The only odd behavior I've noticed is that I always wind up with an interface called sit0. It's down, but it's there, and I can't seem to delete it with "ip tunnel del sit0". I'm not sure what's going on there.
Edit:
Here's the output of "ifconfig -a":
debio@Cloud:~$ sudo ifconfig -a
eth0 Link encap:Ethernet HWaddr 00:62:81:a0:00:00
inet addr:10.0.0.2 Bcast:10.255.255.255 Mask:255.0.0.0
inet6 addr: fe80::262:81ff:fea0:0/64 Scope:Link
UP BROADCAST RUNNING MULTICAST MTU:1500 Metric:1
RX packets:14334 errors:0 dropped:0 overruns:0 frame:0
TX packets:11490 errors:0 dropped:0 overruns:0 carrier:0
collisions:0 txqueuelen:1000
RX bytes:10417128 (10.4 MB) TX bytes:1461464 (1.4 MB)
Interrupt:11
he-ipv6 Link encap:IPv6-in-IPv4
inet6 addr: 2001:470:1f04:30b::2/64 Scope:Global
inet6 addr: fe80::a00:2/128 Scope:Link
UP POINTOPOINT RUNNING NOARP MTU:1480 Metric:1
RX packets:0 errors:0 dropped:0 overruns:0 frame:0
TX packets:54 errors:0 dropped:0 overruns:0 carrier:0
collisions:0 txqueuelen:0
RX bytes:0 (0.0 B) TX bytes:4603 (4.6 KB)

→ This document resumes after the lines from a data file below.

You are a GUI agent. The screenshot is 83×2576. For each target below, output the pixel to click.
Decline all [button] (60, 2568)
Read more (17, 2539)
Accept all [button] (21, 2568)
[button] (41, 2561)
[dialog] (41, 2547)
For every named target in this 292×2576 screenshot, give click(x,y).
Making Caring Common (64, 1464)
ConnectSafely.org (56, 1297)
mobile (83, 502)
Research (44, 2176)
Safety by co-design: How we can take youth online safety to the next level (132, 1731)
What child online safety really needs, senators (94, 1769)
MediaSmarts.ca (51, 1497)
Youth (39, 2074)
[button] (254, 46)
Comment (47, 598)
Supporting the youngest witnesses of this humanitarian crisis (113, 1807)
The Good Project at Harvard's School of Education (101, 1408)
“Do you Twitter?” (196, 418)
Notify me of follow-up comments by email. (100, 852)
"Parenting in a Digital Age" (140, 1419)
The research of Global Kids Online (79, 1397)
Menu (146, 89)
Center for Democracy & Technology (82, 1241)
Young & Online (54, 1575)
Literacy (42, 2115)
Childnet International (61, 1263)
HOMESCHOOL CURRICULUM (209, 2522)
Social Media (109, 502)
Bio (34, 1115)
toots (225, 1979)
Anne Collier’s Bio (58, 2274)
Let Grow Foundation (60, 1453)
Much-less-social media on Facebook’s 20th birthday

lo Link encap:Local Loopback
inet addr:127.0.0.1 Mask:255.0.0.0
inet6 addr: ::1/128 Scope:Host
UP LOOPBACK RUNNING MTU:16436 Metric:1
RX packets:1695 errors:0 dropped:0 overruns:0 frame:0
TX packets:1695 errors:0 dropped:0 overruns:0 carrier:0
collisions:0 txqueuelen:0
RX bytes:136185 (136.1 KB) TX bytes:136185 (136.1 KB)
sit0 Link encap:IPv6-in-IPv4
NOARP MTU:1480 Metric:1
RX packets:0 errors:0 dropped:0 overruns:0 frame:0
TX packets:0 errors:0 dropped:0 overruns:0 carrier:0
collisions:0 txqueuelen:0
RX bytes:0 (0.0 B) TX bytes:0 (0.0 B)
As you can see, he-ipv6 has received no data, and that zombie sit0 interface is still around.
Don't worry about sit0. There is a chance that whatever appliance you are behind that hands out the 10.x.x.x address might not pass Protocol41 to hosts behind it. Try putting the machine in it's DMZ, or check if the make/model has any remarks online about if it passes the protocol to hosts behind it.
Yep. Looks like your NAT isn't forwarding IP proto 41 (6in4) traffic to your router box. RX packets on that interface is zero. Make sure iptables isn't blocking it. And check ip6tables as well.
You may also want to try a lower MTU. Something on your path to or back from the HE tunnel server may be dropping your packets because of that MTU. Try something like 1280.